Inside Thoughts | Infused Coffees with Matteo D'Ottavio

Inside Thoughts | Infused Coffees with Matteo D'Ottavio

Infused coffees. What are they? Where do they belong in an industry that prides itself on authenticity? What does the future hold for them within the world of speciality coffee? Through this series of blog posts we explore this topic of debate by asking some leading industry experts and observers on their thoughts and opinions. 

Before we dig in, it's probably best to identify what we mean by infused coffees. When we speak about infusion we are talking about the addition of wine yeasts and fruit pulp that is added to fermentation tanks during processing at origin. This addition to the anaerobic fermentation process allows producers to further manipulate the flavours that are associated with specific varieties and origins. While this has been commonplace for producers within different industries for many decades it is something that is relatively new to specialty coffee.

Matteo D'Ottavio - SCA UK Brewers Cup Champion 2020

HHCo - What are your personal views and experiences of infused anaerobic fermented coffees?

MD - I have a very open mind when we talk about infusion and/or fermentation in coffee, I had very good experiences in the past, in the present and I’m sure I will have in the future. 

HHCo - What do you feel is the long term value created by infused coffee for the speciality coffee industry?

MD - I think it’s a very early stage for the processing and that there is room from improvement in terms of consistency. I also think that the SCA should step up and put in place some regulation to give more transparency on the coffee produced in this way to protect producers and consumers.

HHCo - Do you feel that infused coffees change access and audience to speciality coffee and if so, how?

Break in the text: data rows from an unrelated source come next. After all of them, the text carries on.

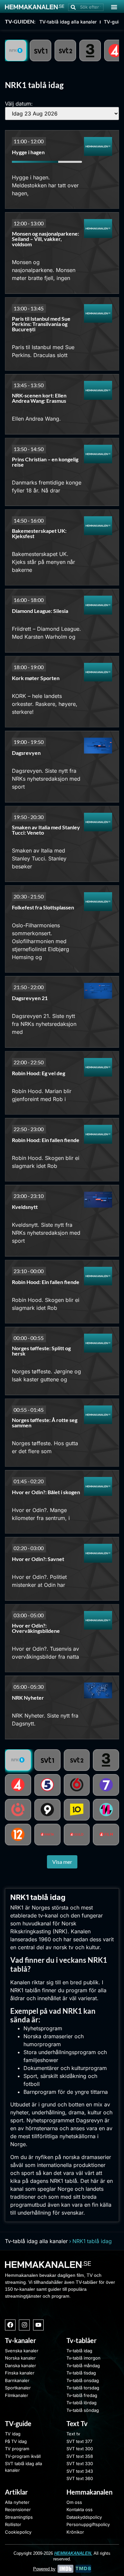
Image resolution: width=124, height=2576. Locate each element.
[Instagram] (24, 2325)
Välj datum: (19, 103)
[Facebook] (10, 2325)
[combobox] (85, 7)
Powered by (44, 2568)
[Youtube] (38, 2325)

MD - I think infusion could help producers to reach the specialty coffee market even when they had a harvest not really satisfying, especially in periods where it is difficult to predict climate. This kind of processing also can help commercial grade coffee (just below 80 points score) to reach the 82/83 points to be classified as “specialty”, that will give the possibility to the producers to sell the coffee for a higher price. This will push others (producers) to improve their processing stage with more technology and research in place. Also if there is control and consistency the infusion process can be apply to a large quantity of coffee and this will give easier access to consumers to enjoy the product at a reasonable price.

HHCo - Where do you see parallels in other industries and how does this impact speciality coffee?

MD - We can see a lot of similarity in the beer industry and also the wine industry. Recently the coffee industry is using the same or similar technologies to process the beans, the majority of producers are a bit behind with the quality of facilities and also knowledge about infusion/fermentation, this can implicate lack of consistency, maybe one lot is very good and the other not so much. But it’s good that producers are interested in experimentation and also to help each other to grow and get better in this matter. Anyway, as I already wrote above, the SCA should create regulations to protect the industry.

HHCo - How do you feel infused coffees impact Cup of Excellence and can these coffees exist within the same categories?

MD - If I’m not mistaken, infused coffee are not allowed in COE, maybe in the future there will be a separate award or their own category for infused coffee.